- _Texto de partida_:
═══

Se juega como se vive...


La frase dice que “se juega como se vive”. Si la frase es cierta, yo jugaría como la selección de Bielsa. Ojo, no me refiero a bondades en el juego o al más mínimo grado de virtuosismo. No. Yo jugaría como la selección de Bielsa porque vivo a quemarropa. Vivo sin parar un segundo, tratando de desbordar siempre por los costados y con mucho vértigo. Lamentablemente hoy la vida me tiene como cuando el Burrito Ortega tenía que correr y marcar a Roberto Carlos. El burro se volvió loco en ese partido. Y mi vida hoy tiene eso: tiene grandes alegrías, tiene los mejores encuentros con los mejores amigos, muchas sonrisas. Tiene las eliminatorias ganadas de punta a punta. Y tiene, también, las peores tristezas; los mayores desazones: me quedo afuera del mundial habiendo jugado solamente tres partidos y metiendo… ¿qué? ¿tres goles?

Me sobreviene, a diario, el llanto. Maldigo a propios y ajenos y me digo que nunca más voy a jugar como un equipo de Bielsa. No voy a ir a buscar más. De ahora en más, lo único importante son los resultados. Me alineo con el lado más desagradable de mi ser (y de la prensa deportiva) y empiezo a jugar como un equipo de Falcioni: pongo la defensa más férrea que existe y pretendo no dejar que nunca más nadie me haga un gol. El resto no importa. Nada importa. En algún momento voy a tener una jugada aislada, un tiro libre, una distracción ajena y el ansiado uno a cero. Y así voy a jugar siempre y voy a ganar y ser campeón. Voy a tener una vida de éxito y triunfos. Voy a ser un profesional, tener una familia tipo, ser un padre modelo, ser un muerto ejemplar y, por sobretodo, el tipo menos recordado de la historia de la humanidad. Voy a engrosar las estadísticas y se dirá que gracias a mi hay tantos campeonatos en lugar de tantos menos que había antes. Y nadie, pero nadie, ni una sola persona va a recordar una jugada asociada en mi vida, un gol, un día de disfrute…

NO.

═══

- _Datos para revisar_:
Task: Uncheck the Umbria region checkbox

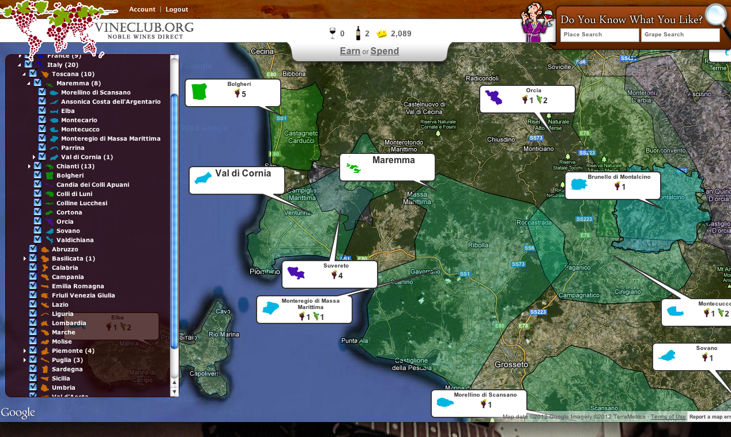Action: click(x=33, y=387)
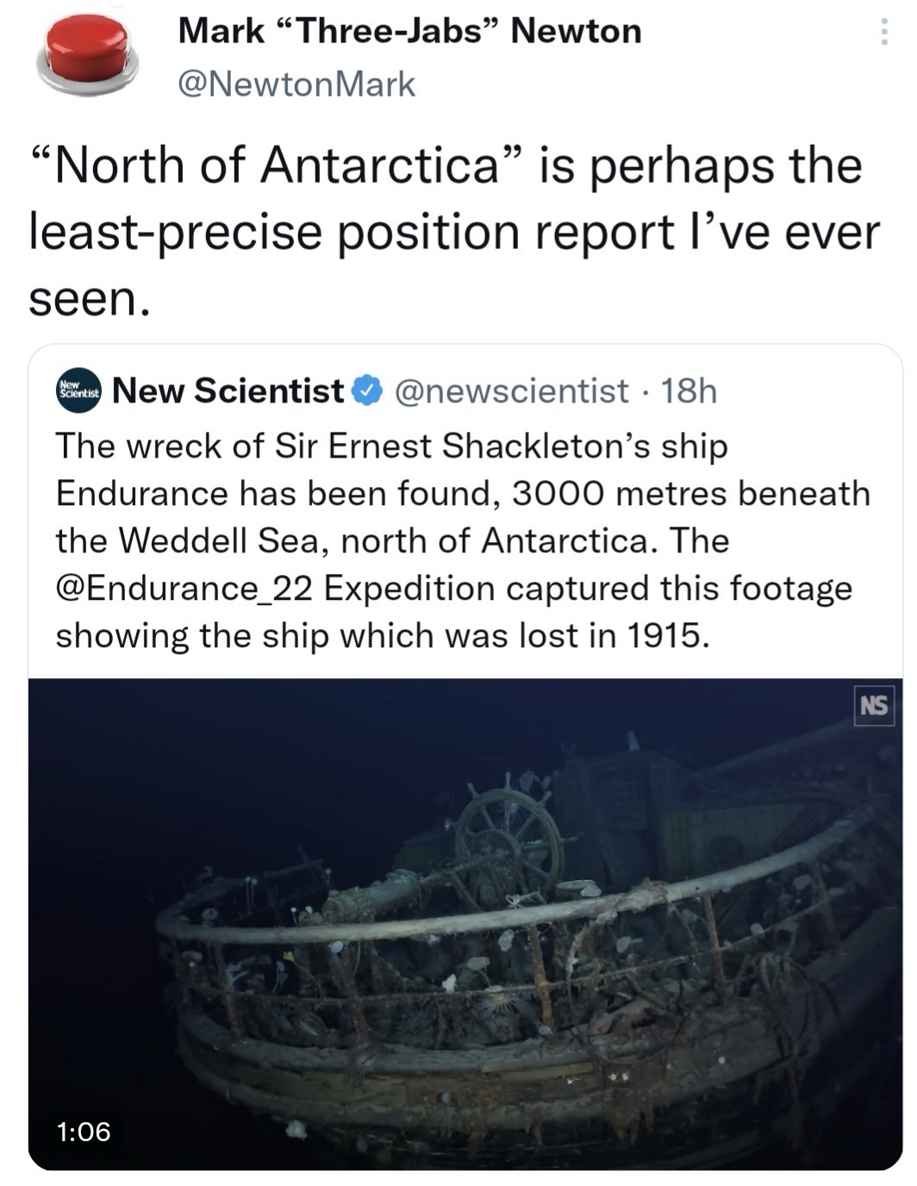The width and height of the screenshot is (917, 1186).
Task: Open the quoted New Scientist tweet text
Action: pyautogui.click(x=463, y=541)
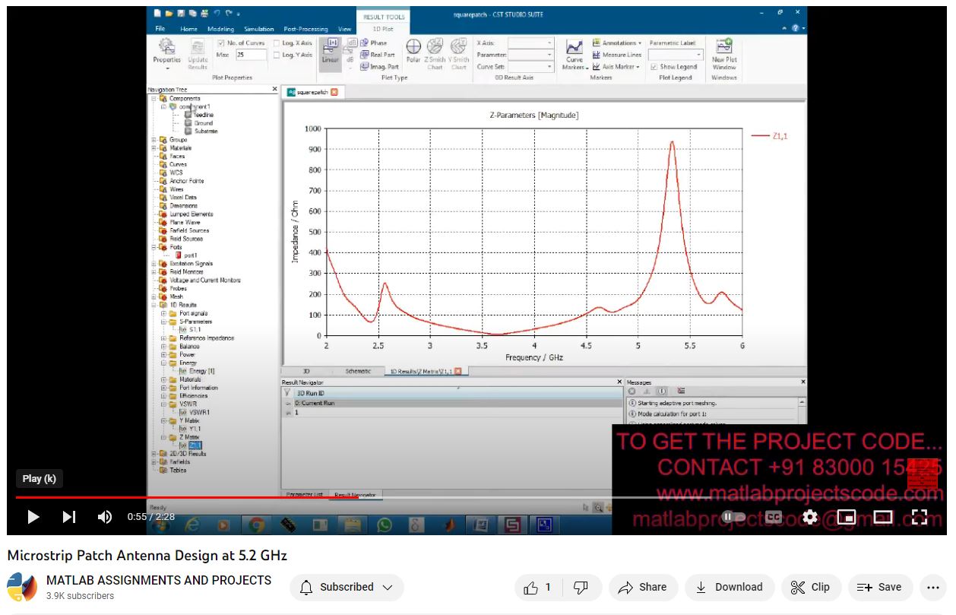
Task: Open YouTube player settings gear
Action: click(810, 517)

═══

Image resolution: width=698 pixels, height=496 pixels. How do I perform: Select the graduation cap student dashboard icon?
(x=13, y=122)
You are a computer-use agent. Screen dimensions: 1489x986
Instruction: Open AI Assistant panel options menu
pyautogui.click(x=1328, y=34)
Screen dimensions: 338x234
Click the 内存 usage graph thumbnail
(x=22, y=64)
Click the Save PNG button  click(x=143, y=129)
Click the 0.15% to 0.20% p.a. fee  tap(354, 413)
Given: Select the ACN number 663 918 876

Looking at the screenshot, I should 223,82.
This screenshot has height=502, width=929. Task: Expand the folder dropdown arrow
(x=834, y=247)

═══

- _Tareas por hacer_:
a) Contesta estas preguntas sobre el texto «Se juega como se vive»:
(i) ¿A qué jugador tenía que correr y marcar el Burrito Ortega?
(ii) ¿Cuántos partidos dice haber jugado antes de quedarse afuera del mundial?
(iii) ¿Como qué equipo dice que empieza a jugar después?
b) Copia del texto «Se juega como se vive» todo lo que va desde “Se juega como se vive...” hasta “metiendo… ¿qué? ¿tres goles?”, sin cambiar nada.
c) Sigue escribiendo el texto «Se juega como se vive» a partir de donde termina.

- _Respuestas del ejercicio_:
a)
(i) A Roberto Carlos.
(ii) Tres partidos.
(iii) Como un equipo de Falcioni.

b)
Se juega como se vive...


La frase dice que “se juega como se vive”. Si la frase es cierta, yo jugaría como la selección de Bielsa. Ojo, no me refiero a bondades en el juego o al más mínimo grado de virtuosismo. No. Yo jugaría como la selección de Bielsa porque vivo a quemarropa. Vivo sin parar un segundo, tratando de desbordar siempre por los costados y con mucho vértigo. Lamentablemente hoy la vida me tiene como cuando el Burrito Ortega tenía que correr y marcar a Roberto Carlos. El burro se volvió loco en ese partido. Y mi vida hoy tiene eso: tiene grandes alegrías, tiene los mejores encuentros con los mejores amigos, muchas sonrisas. Tiene las eliminatorias ganadas de punta a punta. Y tiene, también, las peores tristezas; los mayores desazones: me quedo afuera del mundial habiendo jugado solamente tres partidos y metiendo… ¿qué? ¿tres goles?

c)
¡Yo prefiero quedarme afuera del mundial todos los días! Prefiero no tener futuro en el trabajo, prefiero no armar la familia tipo. Prefiero haber amado y perdido. Prefiero seguir amando y sentir puñales en el alma con cada derrota diaria antes de ir a dormir. Prefiero un siete a uno abajo, pero que mi gol haya sido saliendo desde abajo, con la pelota al pie.

Se juega como se vive. Yo me quedo afuera del mundial, toda la vida.

jueves, 9 de febrero de 2012

Tristes hombres (si no mueren de amores)...


No se cuán novedosas puedan resultar las palabras “mi vida ha dado un vuelco”. Creo que deben ser utilizadas a diario y en varios idiomas. Generalmente deben ser mal utilizadas, pues no ha de haber tantos vuelcos en las vidas de las personas. Dicho esto, e intentando evitar el cliché, diré que ciertos sucesos de los últimos tiempos me habían hecho pensar que estaba cerca de volverme loco.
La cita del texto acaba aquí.